Recent progress in scaling up large language models has shown impressive capabilities in performing few-shot learning across a wide range of text-based tasks. However, a key limitation is that these language models fundamentally lack visual perception - a crucial attribute needed to extend these models to be able to interact with the real world and solve vision tasks, such as in visual-question answering and robotics. Prior works have largely connected image to text through pretraining and/or fine-tuning on curated image-text datasets, which can be a costly and expensive process. In order to resolve this limitation, we propose a simple yet effective approach called Language-Quantized AutoEncoder (LQAE), a modification of VQ-VAE that learns to align text-image data in an unsupervised manner by leveraging pretrained language models (e.g., BERT, RoBERTa). Our main idea is to encode image as sequences of text tokens by directly quantizing image embeddings using a pretrained language codebook. We then apply random masking followed by a BERT model, and have the decoder reconstruct the original image from BERT predicted text token embeddings. By doing so, LQAE learns to represent similar images with similar clusters of text tokens, thereby aligning these two modalities without the use of aligned text-image pairs. This enables few-shot image classification with large language models (e.g., GPT-3) as well as linear classification of images based on BERT text features. To the best of our knowledge, our work is the first work that uses unaligned images for multimodal tasks by leveraging the power of pretrained language models.

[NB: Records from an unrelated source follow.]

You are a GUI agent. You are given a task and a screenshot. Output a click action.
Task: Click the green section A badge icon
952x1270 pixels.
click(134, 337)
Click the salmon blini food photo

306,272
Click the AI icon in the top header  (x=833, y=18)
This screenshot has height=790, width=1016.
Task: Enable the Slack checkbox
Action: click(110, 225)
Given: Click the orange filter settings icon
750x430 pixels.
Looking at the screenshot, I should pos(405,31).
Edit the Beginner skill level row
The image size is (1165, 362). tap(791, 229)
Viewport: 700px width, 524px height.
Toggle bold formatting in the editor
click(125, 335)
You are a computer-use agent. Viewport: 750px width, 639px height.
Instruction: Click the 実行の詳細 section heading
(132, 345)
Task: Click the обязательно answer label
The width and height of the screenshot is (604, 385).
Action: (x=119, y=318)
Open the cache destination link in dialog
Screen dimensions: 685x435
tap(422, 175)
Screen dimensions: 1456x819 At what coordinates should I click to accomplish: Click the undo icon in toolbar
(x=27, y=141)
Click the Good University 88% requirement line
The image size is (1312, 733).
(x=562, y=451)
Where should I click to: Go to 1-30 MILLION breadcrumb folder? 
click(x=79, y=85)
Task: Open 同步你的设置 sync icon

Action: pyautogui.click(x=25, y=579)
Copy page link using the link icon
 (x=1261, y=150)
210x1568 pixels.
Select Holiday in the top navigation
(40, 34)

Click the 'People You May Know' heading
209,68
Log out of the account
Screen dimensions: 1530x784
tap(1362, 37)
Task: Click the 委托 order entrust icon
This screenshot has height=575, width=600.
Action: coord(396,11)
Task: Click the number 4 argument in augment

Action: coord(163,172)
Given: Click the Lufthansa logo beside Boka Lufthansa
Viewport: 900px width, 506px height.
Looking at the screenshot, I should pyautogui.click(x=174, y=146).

翻译：近期大语言模型规模的扩展在广泛文本型任务的少样本学习上展现了惊人能力。然而，一个关键局限在于这些语言模型从根本上缺乏视觉感知能力——这一关键属性对于扩展模型以使其能够与现实世界交互并解决视觉任务（如视觉问答和机器人技术）至关重要。先前工作主要通过在有标注的图文数据集上进行预训练和/或微调来连接图像与文本，这一过程可能昂贵且耗时。为解决这一局限，我们提出一种简单有效的方法，称为语言量化自编码器（LQAE），这是对VQ-VAE的改进，通过利用预训练语言模型（如BERT、RoBERTa）以无监督方式学习对齐图文数据。我们的核心思想是：直接使用预训练语言码本量化图像嵌入，将图像编码为文本令牌序列。随后应用随机掩码和BERT模型，并由解码器从BERT预测的文本令牌嵌入重建原始图像。通过这种方式，LQAE能学习将相似图像表示为相似的文本令牌簇，从而在不使用对齐图文对的情况下对齐两种模态。这使得大语言模型（如GPT-3）能够进行少样本图像分类，并基于BERT文本特征实现图像的线性分类。据我们所知，本研究是首个利用预训练语言模型能力处理非对齐图像的多模态任务的工作。